Decisão é histórica: nunca antes o exército brasileiro havia sido responsabilizado por condutas transfóbicas e homofóbicas por parte de seus agentes.
Marianna Lively sofreu perseguições e recebeu até visitas de estranhos após alistamento militar
Gustavo Miranda, A Tribuna
A Justiça Federal condenou o Exército Brasileiro a pagar R$ 60 mil de indenização para a estudante Marianna Lively, de 19 anos.
Em 2015, a jovem, que é mulher transexual, sofreu perseguição, recebendo ligações e até mesmo visitas de estranhos em casa, após passar pelo Serviço de Alistamento Militar em Osasco, na Grande São Paulo (relembre o caso aqui)
É a primeira vez que uma força armada nacional é condenada nesse tipo de ação. A decisão saiu nesta quarta-feira (6), 1 ano e 8 meses após ela ter sido fotografada por militares dentro do quartel e ter tido sua imagem espalhada pelas redes sociais. Também foram divulgados a ficha de inscrição, com nome de registro, e o certificado de alistamento — apenas militares tinham acesso aos documentos.
O caso teve repercussão nacional e, logo, as advogadas Patrícia Gorisch e Ana Carolina Borges, de Santos, assumiram a causa. Segundo a decisão, da 1ª Vara da Justiça Federal de Barueri, onde a jovem morava, ficou comprovado que o Exército é responsável pelos danos materiais e morais causados pelos agentes da corporação.
A decisão judicial afirma ter ficado claro que a dignidade da estudante foi violada. “É sabido que as transexuais são uma das minorias mais marginalizadas e estigmatizadas da sociedade. (…) Ao haver a divulgação indevida das fotos e do Certificado de Alistamento Militar, a autora passou a receber telefonemas de estranhos em sua residência, bem como ficou exposta a todo tipo de ofensas pessoais e humilhações de forma pública”, frisa a juíza Gabriela Azevedo Campos Sales.
Extremismo
Para a magistrada, como a exposição aconteceu na internet, as consequências foram ampliadas. “Observo que além da foto, o certificado de alistamento possuía todos os dados da autora, inclusive endereço e telefone, o que a tornou sujeita até aos atos de grupos preconceituosos extremistas”, cita.

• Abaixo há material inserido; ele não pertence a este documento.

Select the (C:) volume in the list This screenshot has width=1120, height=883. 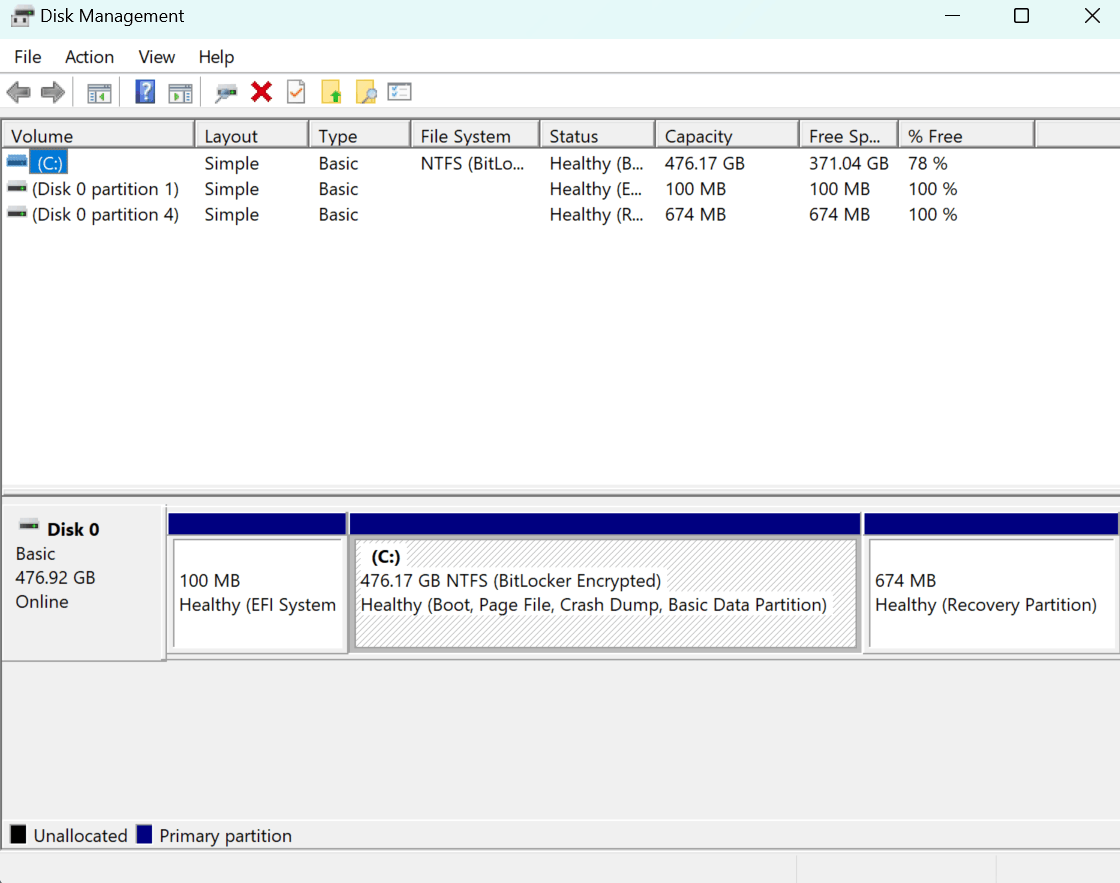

Pela primeira vez, o Exército veio a público falar sobre homofobia e discriminação. Em uma nota, a corporação admitiu a divulgação, sem autorização, das informações da jovem, durante o processo do Serviço Militar Obrigatório.
Decisão inovadora
Por causa dos constrangimentos, a jovem abandonou Barueri, mudou-se para a Capital e, depois, para Londres. Segundo a advogada Patrícia Gorisch, que também é presidente da Comissão de Direito Homoafetivo do Instituto Brasileiro de Direito da Família (Ibdfam), a sentença é um marco na luta contra o preconceito. “Nunca o Exército foi responsabilizado por condutas transfóbicas e homofóbicas por parte de seus agentes”, diz.